Ciao a tutti e bentornati, oggi voglio dedicare un articolo a Vanessa Ferrari, la più forte e vincente ginnasta italiana di tutti i tempi, che con Rio 2016, salvo smentite improvvise, si ritira.

E’ stata la prima ginnasta italiana a conquistare una medaglia d’oro ai mondiali, nel 2006.

In carriera ha vinto, tra le tante cose, 5 medaglie mondiali e 10 europee (di cui 4 d’oro, l’ultima nel 2014).

Nel 2008 partecipa alle sue prime olimpiadi, unica minorenne di tutta la spedizione e riesce ad ottenere una finale all-around arrivando 11esima nonostante una tendinite acuta.

La sua carriera purtroppo è stata costellata da infortuni, altrimenti chissà quanto di più avrebbe potuto conquistare.
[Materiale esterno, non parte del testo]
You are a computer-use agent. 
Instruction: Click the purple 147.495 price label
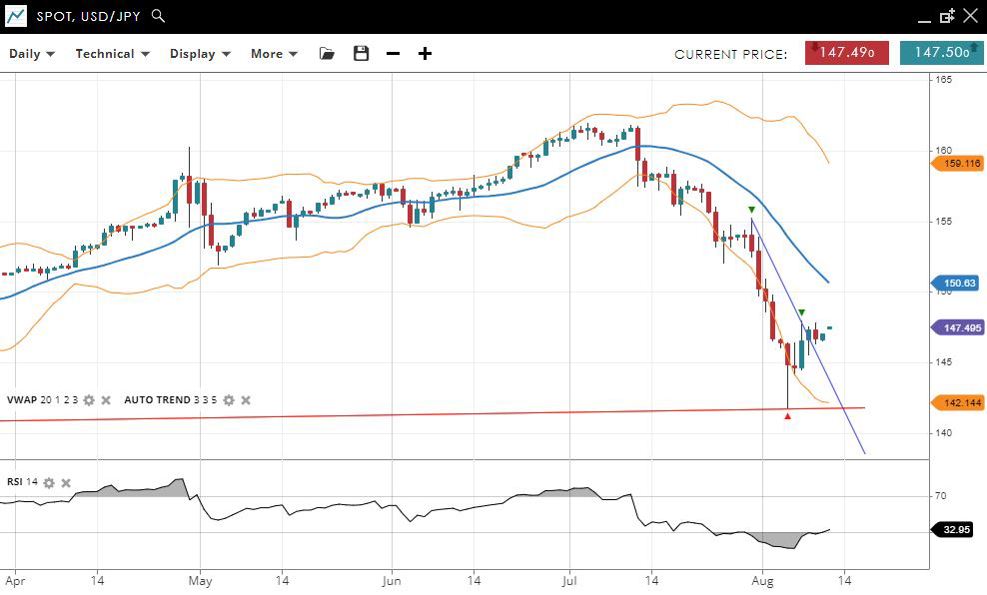(959, 328)
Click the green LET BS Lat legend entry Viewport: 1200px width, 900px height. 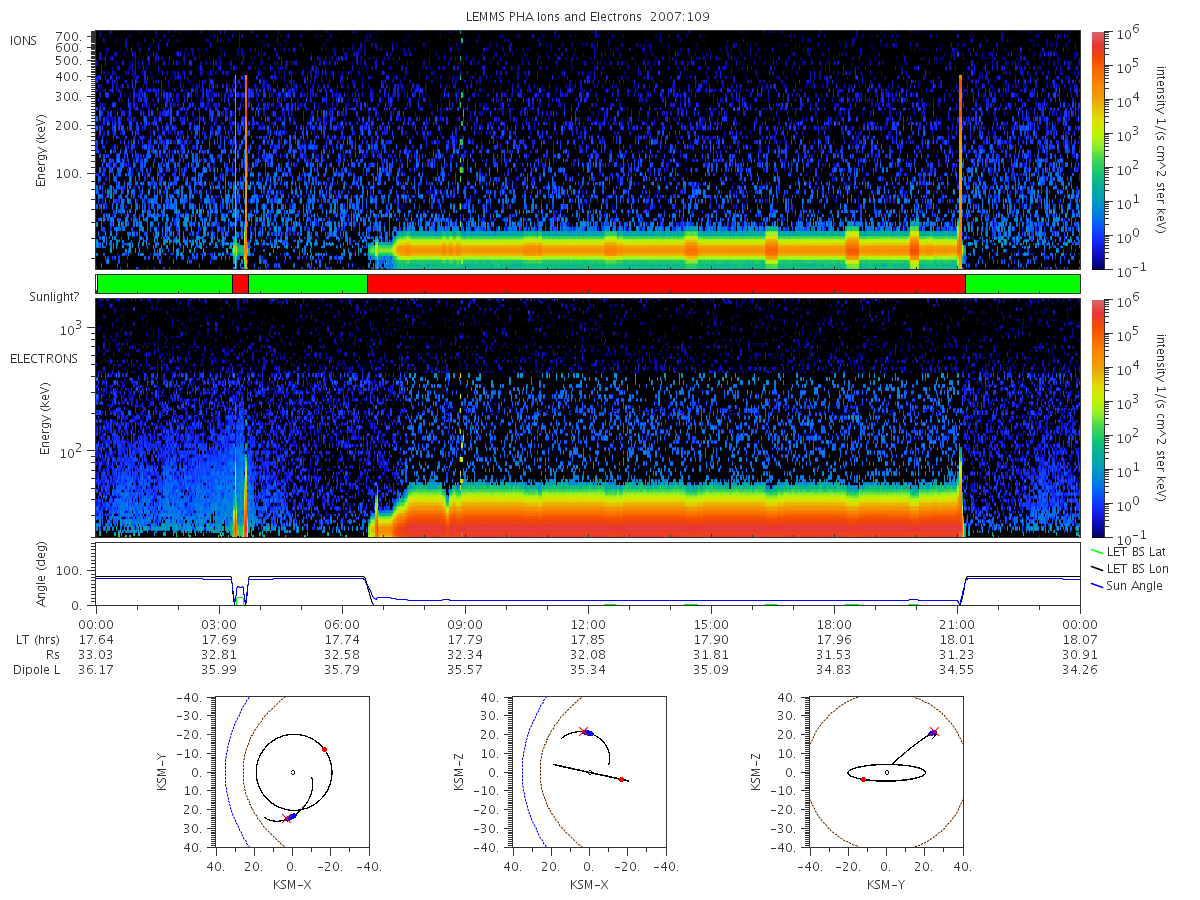tap(1127, 551)
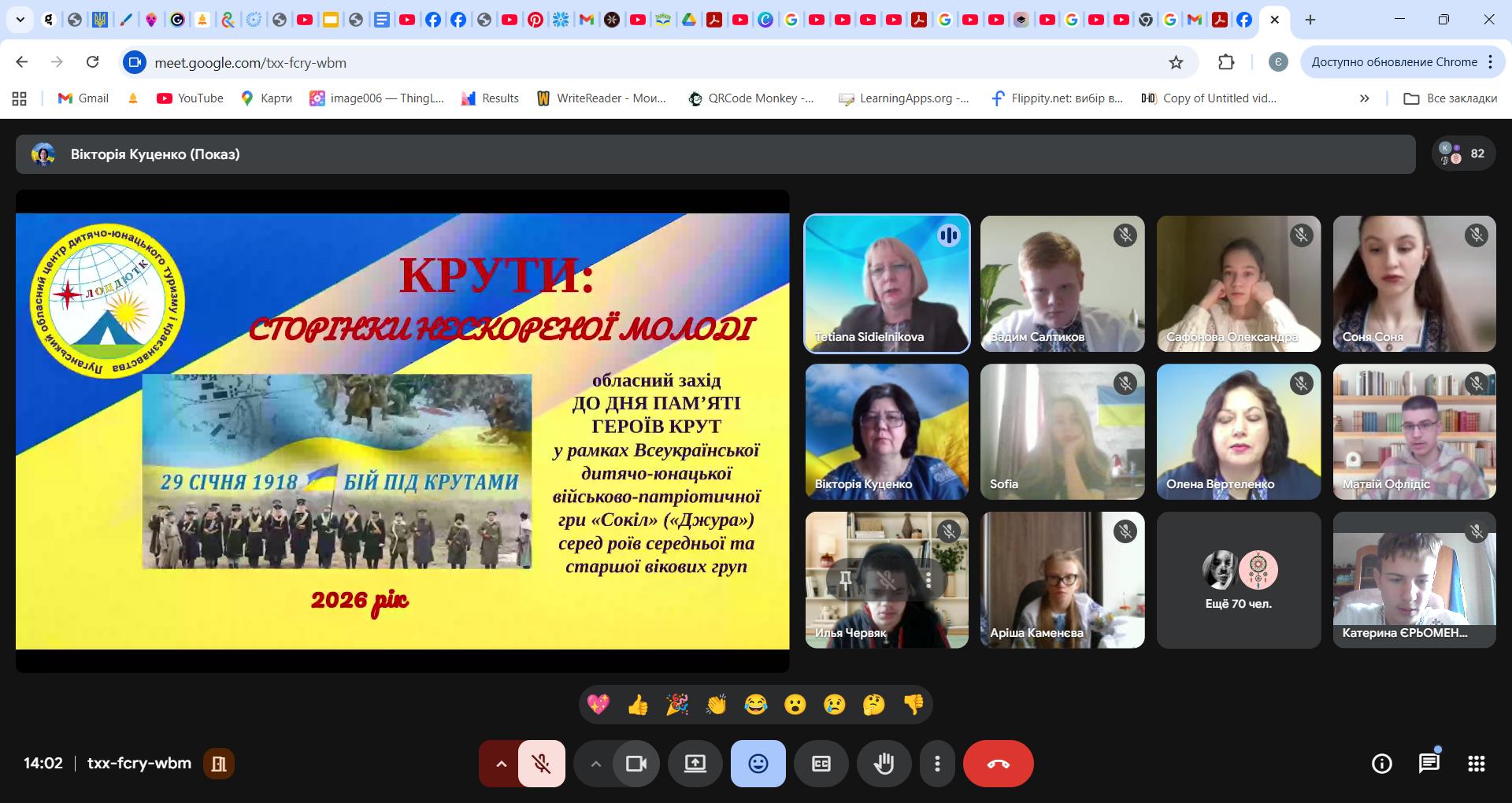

A Londra 2012 con la squadra che comprendeva, tra le altre, Carlotta Ferlito ed Erika Fasana, riesce ad arrivare alla finale col settimo posto con punteggio record. Poi partecipa alla finale del corpo libero, dove ottiene la stesso punteggio della russa Mustafina, ma il bronzo finisce a quest’ultima per una componente regolamentare. Così le sue seconde olimpiadi terminano con un 4° posto e le lacrime.

Nel 2014 vince l’oro nella coppa del mondo.

Partecipa alle olimpiadi di Rio 2016, dove riesce ad ottenere la finale di corpo libero con il terzo tempo. Nonostante un problema ad un tendine, continua a gareggiare. Alla fine, per un niente, dovuto anche ad un’incertezza sull’ultima diagonale, finisce nuovamente 4a, con lacrime ancora più amare.

Non sappiamo se poi cambierà idea e deciderà di proseguire (anche se 25-26 anni per una ginnasta vengono considerati un’età avanzata).

Quello che è sicuro è che dobbiamo dirle grazie per quanto ha fatto in questi anni. Ha contribuito a mantenere la ginnastica artistica italiana ad alto livello in un momento in cui, ritiratisi Yuri Chechi e Igor Cassina, siamo spariti.

Personalmente penso che quella medaglia di bronzo Vanessa se l’era meritata, non solo per la prestazione, ma anche per quanto ha fatto in carriera.

Avremmo voluto vederti piangere di gioia sul podio, con la medaglia al collo, sarebbe stato un finale giusto, come lo è stato per Tania Cagnotto. Invece di nuovo lacrime amare. Ma anche se andata così, rimani una grande, la più grande di tutti i tempi.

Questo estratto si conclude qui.